Over the years he’s kept some diverse artistic company. In addition to David Thomas—who contributes to three tracks on the excellent 2000 release Defending Ancient Springs, including that improbable, wonderful Righteous Brothers cover—he’s collaborated with alt-country hell-raiser Johnny Dowd, melancholy Canadian popster Ron Sexsmith, best-selling Scottish crime novelist Ian Rankin (who’s also from Fife), and poet Robert Bly, whom Leven has known since the 1970s, long before he came to fame as a guru of the “men’s movement.”
This is how the notoriously autocratic Thomas explains his creative relationship with Leven in an interview on Leven’s 2004 concert video, The Meeting of Remarkable Men: “I envy his voice. He’s a great singer, he’s a great storyteller, and he’s a man’s man, and therefore he’s a lot of fun to work with, because you get that male poetic bonding right away, and that’s a lot of fun artistically. . . . He’s got a deep connection with the land, with geography, with landscape, and we connected immediately on that level. And working with Jackie is . . . When you’re working with people who are your equals, then you’re willing to be submissive to their way. It’s like dogs. Dogs immediately recognize where they are in a hierarchy. They don’t object to being in a hierarchy. . . . If I walk into a room I know pretty much immediately where I fit into the hierarchy of other arty types. I know whether I’m an alpha male in that room or whether I’m somewhere else down the line.”

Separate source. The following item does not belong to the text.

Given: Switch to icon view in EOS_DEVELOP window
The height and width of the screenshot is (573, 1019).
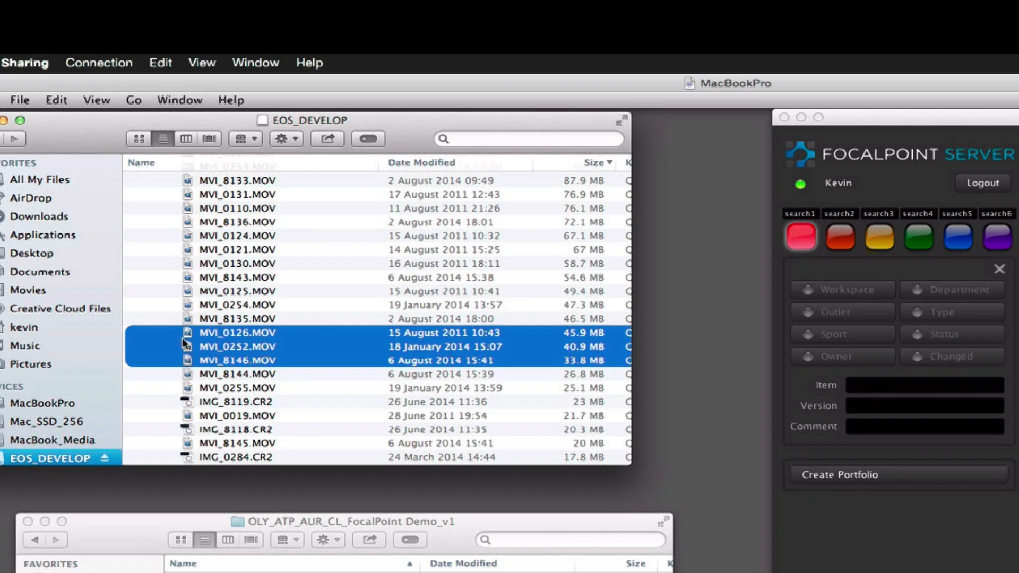Looking at the screenshot, I should click(x=139, y=138).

As a cult artist’s cult artist, Leven has been obliged to make his living by relentless touring, playing small club dates with just his guitar or with a drummer and keyboardist. Until recently it wasn’t unusual for him to be on the road 200 days a year, though lately he’s been touring less—he says he wants to “spend more time writing songs at home and less time pillaging minibars.” When Leven leaves Hampshire, England, where he lives with longtime romantic partner Deborah Greenwood, it’s mostly to play in Germany and Scandinavia, where his biggest fan base lives. “It seems that these countries with gloomy reputations are also the places where people think that what I do is funny,” he says. Most of Leven’s lyrics could compete with Townes Van Zandt’s and the Handsome Family’s for sunlit cheer, but he’s also recorded a rousing cover of the country-and-western chestnut “I’ve Been Everywhere” rejiggered with German place names.
Doesn’t it sometimes drive him crazy, doing all this good work to so little notice? “Yeah, sometimes it does,” he allows. “But then, I know so many musicians who complain that they’re bored out of their minds with what they do, and if they only they had a choice, they’d be doing something completely different. To which I say, ‘What the fuck do you mean? Of course you’ve got a choice, you’ve just got to be willing to pay the price.'”
Which leads me to a sly little joke Leven inserted into the lyrics of “Last of the Badmen,” an atmospheric downer on Gothic Road. “I hold an ace of sunlight / In this weatherbeaten game / It’s the card that saved me / From the injuries of fame.” It’s sure to have them rolling in the aisles in Germany and Scandinavia.